Writing about Islamic Fundamentalism and its possible evolution into a more moderate mould Samuel Huntington, in his book 'The Clash of Civilizations' states "Islamic "fundamentalism" commonly conceived as political Islam is only one component in the much more extensive revival of Islamic ideas and practices and the rededication to Islam of Muslim populations. This Islamic resurgence, which is an extremely important historical event effecting one fifth or more of humanity, is as significant as the American, French and Russian Revolutions. The resurgence is mainstream not extremist ……If Turkey succeeds in acquiring the leadership of the Islamic world, the Islamic resurgence and the fundamentalist movements it has spawned might be gradually transformed into economic, social and political
modernization,within an overall Islamic and global framework rather than continue along the violent, subversive and self destructive modes in which a number of them are now involved. Much of course will also depend on the extent to which the West,and Israel, shows understanding of Moslem aspirations and their legitimate demands to be treated with dignity and justice"
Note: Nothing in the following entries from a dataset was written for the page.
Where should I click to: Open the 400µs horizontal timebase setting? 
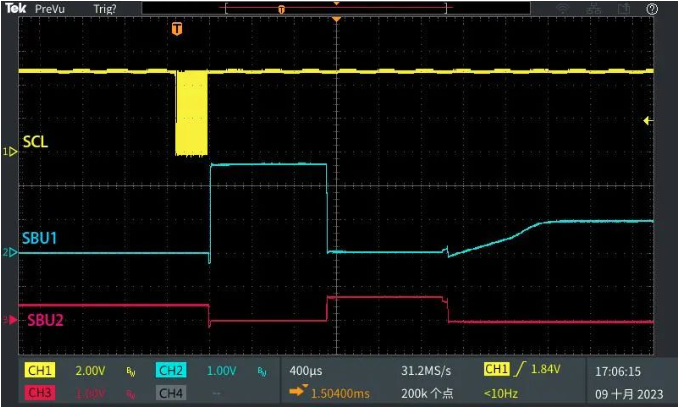coord(303,370)
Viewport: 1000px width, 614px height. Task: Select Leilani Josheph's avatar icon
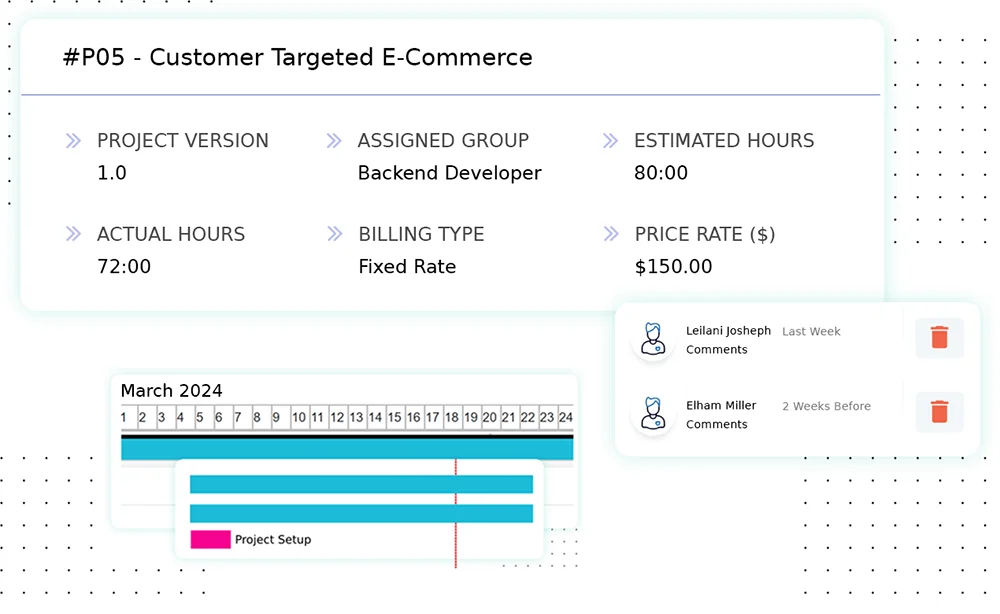653,339
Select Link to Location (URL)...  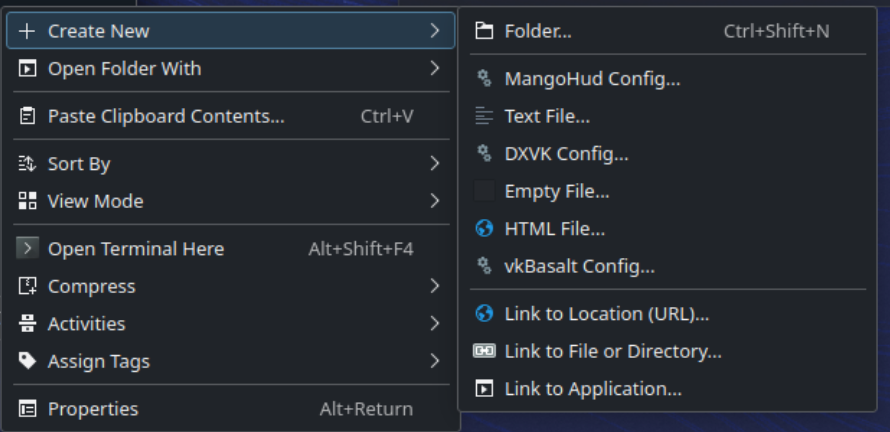click(606, 314)
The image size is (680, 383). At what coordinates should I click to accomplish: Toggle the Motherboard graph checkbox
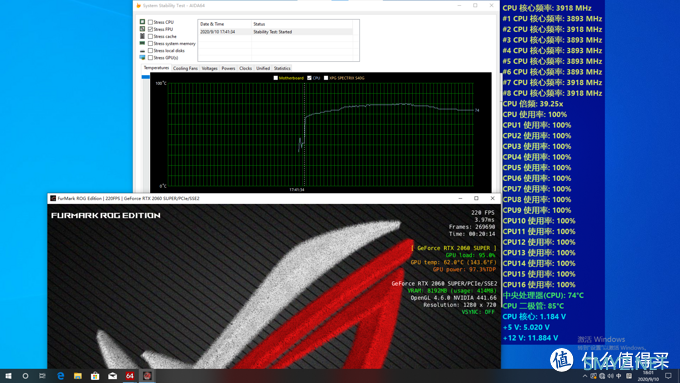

Karen Armstrong, in her book "The Battle for God" has written : "Fundamentalism is not going away. In some places it is either going from strength to strength or becoming more extreme. Suppression and coercion are clearly not the answer. They lead to a backlash and can make fundamentalists more extreme. The most extreme forms of Sunni fundamentalism surfaced out of Nasser's prisons, and the Shah's crackdowns helped to inspire the Islamic Revolution in Iran". In her more recent 'Islam - A Short History' she writes : "The world changed on September 11th. We now realize that we in the privileged Western countries can no longer assume that events in the rest of the world do not concern us. What happens in Gaza, Iraq or Afghanistan today, is likely to have repercussions in New York, Washington or London tomorrow and small groups will soon have the capacity to commit acts of mass destruction previously only possible for powerful nations".
The crucial issue to be faced by all countries plagued by violence and terrorism today is whether peace and security are better pursued through justice and negotiated, mutually acceptable agreements based on the legitimate demands of all parties in a conflict situation, or through multibillion dollar national security plans or massive preemptive or retaliatory military action. Egyptian President Anwar Sadat's heroic visit to Jerusalem in 1977 and the successful outcome of his subsequent peace negotiations with Israeli Prime Minister Menachem Begin at Camp David with President Carter's assistance, is good proof that the non violent, negotiated path to peace does produce beneficial, enduring results for both parties in a conflict situation, even in the most intractable situations.